Tesla Inc is being sued by a second female employee for sexual harassment in less than a month, with the two lawsuits alleging a “hostile work environment” against women at the car maker’s US factory.
Erica Cloud, a Tesla assembly line worker, accused defendants including her former manager of “continuous and pervasive” sexual harassment in a lawsuit filed in Alameda County Superior Court in California on Wednesday (Dec 8).
She alleges the manager hugged and massaged her while making crude and suggestive remarks. She said she is now experiencing retaliation from other managers after complaining to Tesla’s human resources team about the misconduct.
Tesla and other defendants subjected her to “a hostile work environment stemming from animus towards her gender, sexual harassment,” the lawsuit says.
What does the lawsuit say?
The lawsuit alleges that Tesla and other defendants failed to prevent and take corrective actions over sexual harassment and retaliation.
Tesla did not immediately respond to Reuters’ emailed questions about the lawsuit.

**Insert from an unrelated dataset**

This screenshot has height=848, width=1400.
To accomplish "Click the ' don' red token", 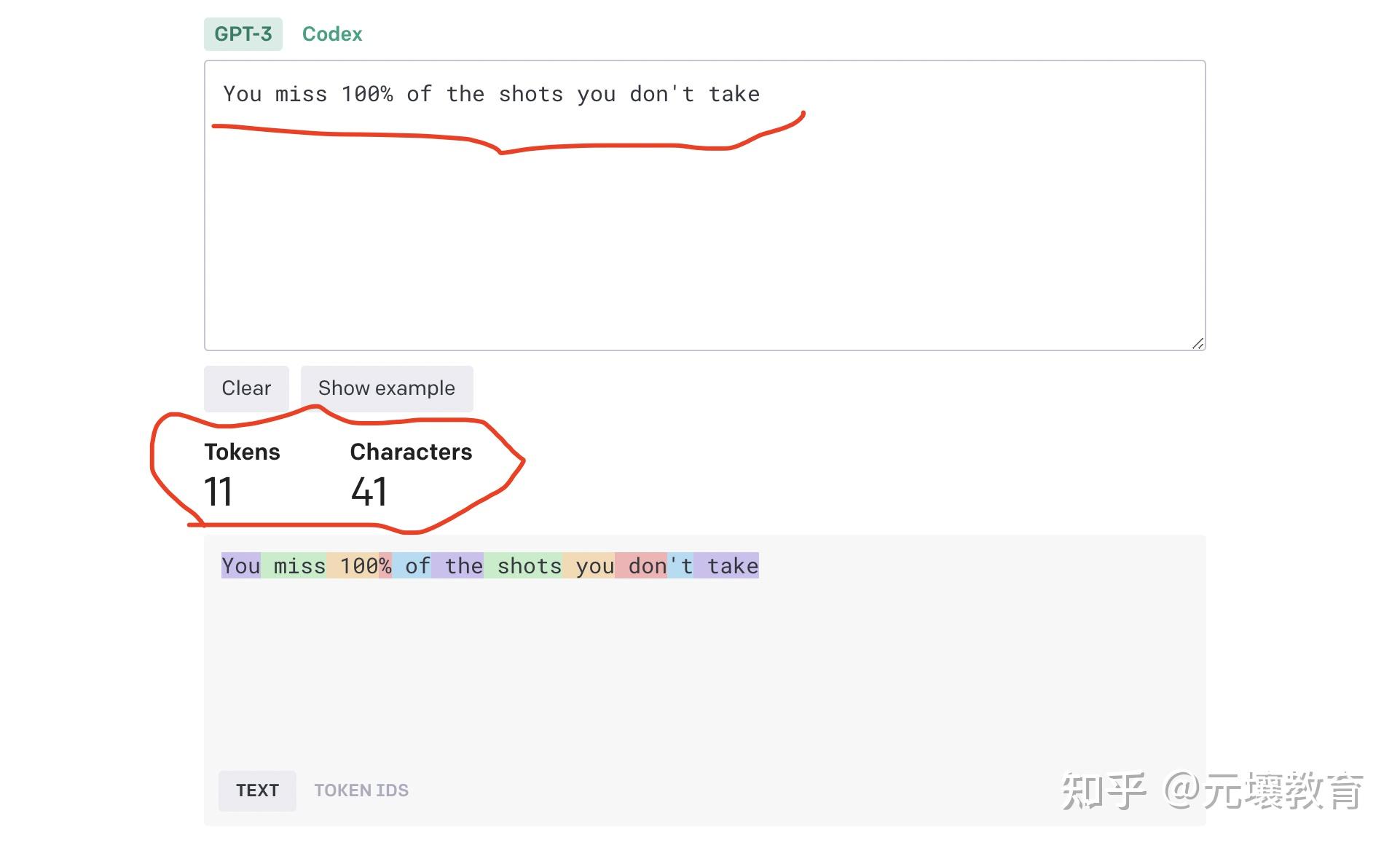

Tesla does not have a public relations department.
On Nov 18, another female Tesla worker, Jessica Barraza, filed a lawsuit against Tesla, alleging rampant sexual harassment at its main factory in Fremont, California.
“The pervasive culture of sexual harassment, which includes a daily barrage of sexist language and behavior, including frequent groping on the factory floor, is known to supervisors and managers and often perpetrated by them,” the lawsuit alleges.
In October, a Black contract worker won a US$137 million (S$187 million) jury award over workplace racism against Tesla. Tesla shareholders subsequently approved a proposal to ask it to publish a report fully accessing the company’s diversity and inclusion effort.
JPMorgan sues Tesla for $162m
Earlier, JPMorgan has sued Tesla for $162.2m, accusing Elon Musk’s electric car company of “flagrantly” breaching a 2014 contract relating to stock trading options that Tesla sold to the bank.
The options, or warrants, give the holder the right to buy a company’s stock at a set “strike” price and date. The suit, filed in a Manhattan federal court, centres on a dispute over how JPMorgan repriced its Tesla warrants as a result of Musk’s notorious 2018 tweet that he was considering taking the carmaker private.
It is unusual for a major Wall Street bank to sue such a high-profile client, although JPMorgan has done relatively little business with Tesla over the past seven years, according to Tesla’s filings and Refinitiv data.